The private sector and now bipartisan support voicing to the government that a separation between business commerce and a military munition seems to finally be getting through.
Certain government agencies critical to National Security (NSA, CIA, FBI, other law enforcement agencies) are obviously going to have problems with this -- it is their objectives to maintain the means to obtain any and all information. These agencies need to be forced to follow a legal procedure to obtain evidence like those of us in the private sector having to do the same type of investigations. I think it is about time!!!
The general public stands to benefit the most from this. Data integrity and confidentiality will have the capability to expand across international boundaries using stronger encryption mechanisms. After all, the internet knows no boundaries, so it stands to reason that the information contained within one country on the internet is basically fair game to anyone in the world.
This bill will not solve all of our problems. It is a step up to the realization that the internet and its content cannot be restricted and that when the need for secure communications via public networks is vital, beauracracy and red tape cannot stop it.
Just my $0.02...
--
"There *IS* no patch for stupidity" -www.sqlsecurity.com
Suppose that you and I agree to exchange information only in manners which are cryptographically secure, and we even conduct a business using that medium for all of our information transmission and storage.
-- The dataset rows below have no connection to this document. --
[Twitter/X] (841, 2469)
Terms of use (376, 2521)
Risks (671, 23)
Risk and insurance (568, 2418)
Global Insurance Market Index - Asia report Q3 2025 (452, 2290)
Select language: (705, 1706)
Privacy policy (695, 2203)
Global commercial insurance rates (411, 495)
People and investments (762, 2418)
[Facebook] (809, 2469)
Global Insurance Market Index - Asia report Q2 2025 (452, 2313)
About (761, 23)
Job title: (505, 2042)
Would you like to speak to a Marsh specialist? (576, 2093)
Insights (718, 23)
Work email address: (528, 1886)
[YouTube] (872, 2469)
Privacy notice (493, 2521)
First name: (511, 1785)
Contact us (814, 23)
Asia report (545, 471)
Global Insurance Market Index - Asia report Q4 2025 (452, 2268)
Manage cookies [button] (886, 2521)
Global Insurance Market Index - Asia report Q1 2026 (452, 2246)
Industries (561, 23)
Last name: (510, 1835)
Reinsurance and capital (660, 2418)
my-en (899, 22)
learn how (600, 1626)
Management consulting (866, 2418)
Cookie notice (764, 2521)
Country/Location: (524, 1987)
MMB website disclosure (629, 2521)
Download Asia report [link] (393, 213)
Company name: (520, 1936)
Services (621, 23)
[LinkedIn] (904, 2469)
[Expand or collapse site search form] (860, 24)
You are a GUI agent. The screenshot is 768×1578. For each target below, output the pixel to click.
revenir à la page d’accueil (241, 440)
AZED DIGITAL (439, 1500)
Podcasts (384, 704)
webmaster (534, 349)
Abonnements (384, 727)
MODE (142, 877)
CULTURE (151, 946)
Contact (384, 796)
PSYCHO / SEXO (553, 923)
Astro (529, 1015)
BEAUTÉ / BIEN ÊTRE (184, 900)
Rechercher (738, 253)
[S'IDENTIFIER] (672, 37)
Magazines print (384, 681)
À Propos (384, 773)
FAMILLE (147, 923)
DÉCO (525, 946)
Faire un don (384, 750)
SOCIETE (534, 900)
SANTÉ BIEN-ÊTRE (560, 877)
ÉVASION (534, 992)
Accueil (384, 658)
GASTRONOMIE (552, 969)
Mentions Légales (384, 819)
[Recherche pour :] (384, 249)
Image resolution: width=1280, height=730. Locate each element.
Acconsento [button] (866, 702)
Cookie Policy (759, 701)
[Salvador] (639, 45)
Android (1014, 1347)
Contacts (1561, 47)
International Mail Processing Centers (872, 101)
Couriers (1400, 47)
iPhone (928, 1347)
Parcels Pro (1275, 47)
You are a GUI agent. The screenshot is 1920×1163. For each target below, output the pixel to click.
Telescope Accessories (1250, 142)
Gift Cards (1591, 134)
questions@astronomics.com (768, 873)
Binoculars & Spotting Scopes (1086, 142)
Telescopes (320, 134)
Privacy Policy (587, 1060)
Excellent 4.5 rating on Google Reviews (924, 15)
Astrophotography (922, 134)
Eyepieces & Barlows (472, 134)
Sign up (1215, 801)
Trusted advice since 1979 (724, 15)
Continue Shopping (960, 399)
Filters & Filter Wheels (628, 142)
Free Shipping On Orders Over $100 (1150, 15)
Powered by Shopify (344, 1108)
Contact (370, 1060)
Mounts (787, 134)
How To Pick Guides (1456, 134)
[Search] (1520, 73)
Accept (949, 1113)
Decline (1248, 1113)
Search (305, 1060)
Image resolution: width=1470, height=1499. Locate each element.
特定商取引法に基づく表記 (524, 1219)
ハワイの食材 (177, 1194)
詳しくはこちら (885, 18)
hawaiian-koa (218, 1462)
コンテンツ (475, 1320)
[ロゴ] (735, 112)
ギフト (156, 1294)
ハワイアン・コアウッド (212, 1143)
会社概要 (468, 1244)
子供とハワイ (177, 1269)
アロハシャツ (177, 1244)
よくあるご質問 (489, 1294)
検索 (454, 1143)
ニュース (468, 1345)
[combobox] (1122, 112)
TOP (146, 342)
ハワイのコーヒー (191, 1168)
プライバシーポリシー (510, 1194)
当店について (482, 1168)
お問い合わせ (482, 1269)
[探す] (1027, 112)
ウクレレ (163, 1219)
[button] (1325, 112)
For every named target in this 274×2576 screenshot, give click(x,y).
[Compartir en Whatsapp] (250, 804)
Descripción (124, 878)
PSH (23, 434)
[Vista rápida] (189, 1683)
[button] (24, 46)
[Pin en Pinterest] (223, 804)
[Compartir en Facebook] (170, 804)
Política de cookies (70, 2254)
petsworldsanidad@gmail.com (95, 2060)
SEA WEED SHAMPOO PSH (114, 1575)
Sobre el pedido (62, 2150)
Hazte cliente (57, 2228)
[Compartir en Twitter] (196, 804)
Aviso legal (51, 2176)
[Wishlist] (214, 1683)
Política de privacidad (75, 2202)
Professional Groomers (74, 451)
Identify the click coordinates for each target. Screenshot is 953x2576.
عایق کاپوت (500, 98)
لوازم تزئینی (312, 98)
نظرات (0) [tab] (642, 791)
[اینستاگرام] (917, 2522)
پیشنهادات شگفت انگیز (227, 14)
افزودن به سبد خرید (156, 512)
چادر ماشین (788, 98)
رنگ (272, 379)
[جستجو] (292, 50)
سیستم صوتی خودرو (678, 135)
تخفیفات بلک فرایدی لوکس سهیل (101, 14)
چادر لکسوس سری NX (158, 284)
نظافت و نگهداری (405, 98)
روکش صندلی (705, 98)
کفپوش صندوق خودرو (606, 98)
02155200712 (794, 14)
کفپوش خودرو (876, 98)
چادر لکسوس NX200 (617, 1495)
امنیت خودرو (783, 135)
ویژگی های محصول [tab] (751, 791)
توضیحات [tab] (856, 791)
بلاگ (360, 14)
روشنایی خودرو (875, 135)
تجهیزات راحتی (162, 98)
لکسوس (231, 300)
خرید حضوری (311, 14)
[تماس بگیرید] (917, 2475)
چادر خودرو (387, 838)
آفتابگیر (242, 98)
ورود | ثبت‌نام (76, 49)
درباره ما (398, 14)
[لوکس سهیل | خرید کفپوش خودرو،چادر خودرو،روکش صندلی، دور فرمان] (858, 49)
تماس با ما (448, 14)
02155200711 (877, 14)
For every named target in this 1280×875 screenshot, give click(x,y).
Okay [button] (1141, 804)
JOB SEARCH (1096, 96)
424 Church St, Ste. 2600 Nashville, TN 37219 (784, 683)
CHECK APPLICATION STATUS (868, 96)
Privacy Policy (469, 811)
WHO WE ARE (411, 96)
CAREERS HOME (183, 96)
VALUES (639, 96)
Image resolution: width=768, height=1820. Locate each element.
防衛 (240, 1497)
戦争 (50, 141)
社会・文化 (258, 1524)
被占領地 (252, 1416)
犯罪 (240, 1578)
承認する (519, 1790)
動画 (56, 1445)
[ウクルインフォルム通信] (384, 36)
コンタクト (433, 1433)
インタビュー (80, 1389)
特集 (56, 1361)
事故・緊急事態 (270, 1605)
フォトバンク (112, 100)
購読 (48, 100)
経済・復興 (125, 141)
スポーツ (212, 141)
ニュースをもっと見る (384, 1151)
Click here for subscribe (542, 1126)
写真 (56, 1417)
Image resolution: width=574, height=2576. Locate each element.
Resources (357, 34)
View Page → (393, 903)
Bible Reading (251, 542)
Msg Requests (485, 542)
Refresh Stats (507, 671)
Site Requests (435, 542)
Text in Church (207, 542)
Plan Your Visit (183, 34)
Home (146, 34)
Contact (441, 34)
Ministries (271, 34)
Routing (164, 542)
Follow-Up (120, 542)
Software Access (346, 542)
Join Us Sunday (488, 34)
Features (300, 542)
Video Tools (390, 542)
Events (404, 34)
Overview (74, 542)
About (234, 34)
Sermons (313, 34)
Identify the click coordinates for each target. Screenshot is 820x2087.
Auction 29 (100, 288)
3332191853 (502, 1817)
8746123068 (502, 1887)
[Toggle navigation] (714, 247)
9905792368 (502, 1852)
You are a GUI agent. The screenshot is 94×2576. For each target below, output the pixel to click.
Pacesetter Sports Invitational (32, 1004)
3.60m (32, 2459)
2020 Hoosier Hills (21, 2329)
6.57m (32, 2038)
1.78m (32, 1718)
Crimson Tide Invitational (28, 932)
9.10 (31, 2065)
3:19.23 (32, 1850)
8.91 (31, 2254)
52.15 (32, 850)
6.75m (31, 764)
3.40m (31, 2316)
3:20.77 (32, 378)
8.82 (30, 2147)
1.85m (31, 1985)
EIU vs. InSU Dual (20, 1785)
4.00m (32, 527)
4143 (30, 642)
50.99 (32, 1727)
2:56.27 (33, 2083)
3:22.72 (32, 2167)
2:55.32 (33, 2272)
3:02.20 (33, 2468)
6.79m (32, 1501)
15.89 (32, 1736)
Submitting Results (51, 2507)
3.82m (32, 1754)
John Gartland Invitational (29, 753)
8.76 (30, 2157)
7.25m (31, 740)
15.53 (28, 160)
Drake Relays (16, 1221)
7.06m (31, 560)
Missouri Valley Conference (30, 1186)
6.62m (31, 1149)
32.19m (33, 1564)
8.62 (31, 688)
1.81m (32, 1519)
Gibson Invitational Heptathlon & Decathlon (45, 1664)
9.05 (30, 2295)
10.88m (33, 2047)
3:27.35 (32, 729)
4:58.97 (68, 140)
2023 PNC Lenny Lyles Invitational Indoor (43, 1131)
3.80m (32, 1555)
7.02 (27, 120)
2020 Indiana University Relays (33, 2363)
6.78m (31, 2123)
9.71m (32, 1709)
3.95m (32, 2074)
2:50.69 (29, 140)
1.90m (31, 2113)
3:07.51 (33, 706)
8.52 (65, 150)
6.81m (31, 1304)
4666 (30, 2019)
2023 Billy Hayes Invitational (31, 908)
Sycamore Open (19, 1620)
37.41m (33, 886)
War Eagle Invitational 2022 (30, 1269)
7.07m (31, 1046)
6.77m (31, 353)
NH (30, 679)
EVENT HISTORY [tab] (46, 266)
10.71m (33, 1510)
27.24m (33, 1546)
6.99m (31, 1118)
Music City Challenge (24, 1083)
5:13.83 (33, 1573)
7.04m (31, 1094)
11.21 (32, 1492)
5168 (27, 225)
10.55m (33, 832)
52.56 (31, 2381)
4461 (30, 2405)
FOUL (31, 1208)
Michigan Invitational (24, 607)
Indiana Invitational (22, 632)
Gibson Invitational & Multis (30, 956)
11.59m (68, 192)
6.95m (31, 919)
Suppose further that a significantly broad population of users do similar things, sharing a common space with us, in which all participants conduct all of their transactions securely -- meaning not only secure from snooping by outsiders, but also guaranteeing that the communicator on the other end really is who you think it is. The technology already exists to build a large, highly integrated "virtual machine" (a-la JVM on steroids) which runs over a worldwide network of voluntary hosts, in a secure, fault-tolerant, fully encrypted space. Such a machine would allow for the exchange of information and coordination of "real world" events in ways that make the current Internet look like a sadly primitive toy. If something like that actually gets implemented, it stands a decent chance of making contemporary governments completely obsolete and powerless to stop them. That's why they're scared, and that's why it's in their best interest to slow this down until they can find a way to make it work for them first.
http://www.computerprivacy.org/archive/03041999/
In particular, note how the witness from the National Security Agency, Barbara McNamara, tries to argue conflicting points at various points in her testimony:
. Good encryption isn't available abroad, but
. at least some is, since most foreign governments use it, but
. it isn't very good, and therefore
. we still think export controls are working.
ACP Webmaster
webmaster@computerprivacy.org
"... That will give us all 10% raises.."
Or something along those lines... Of course I got that from The Simpsons.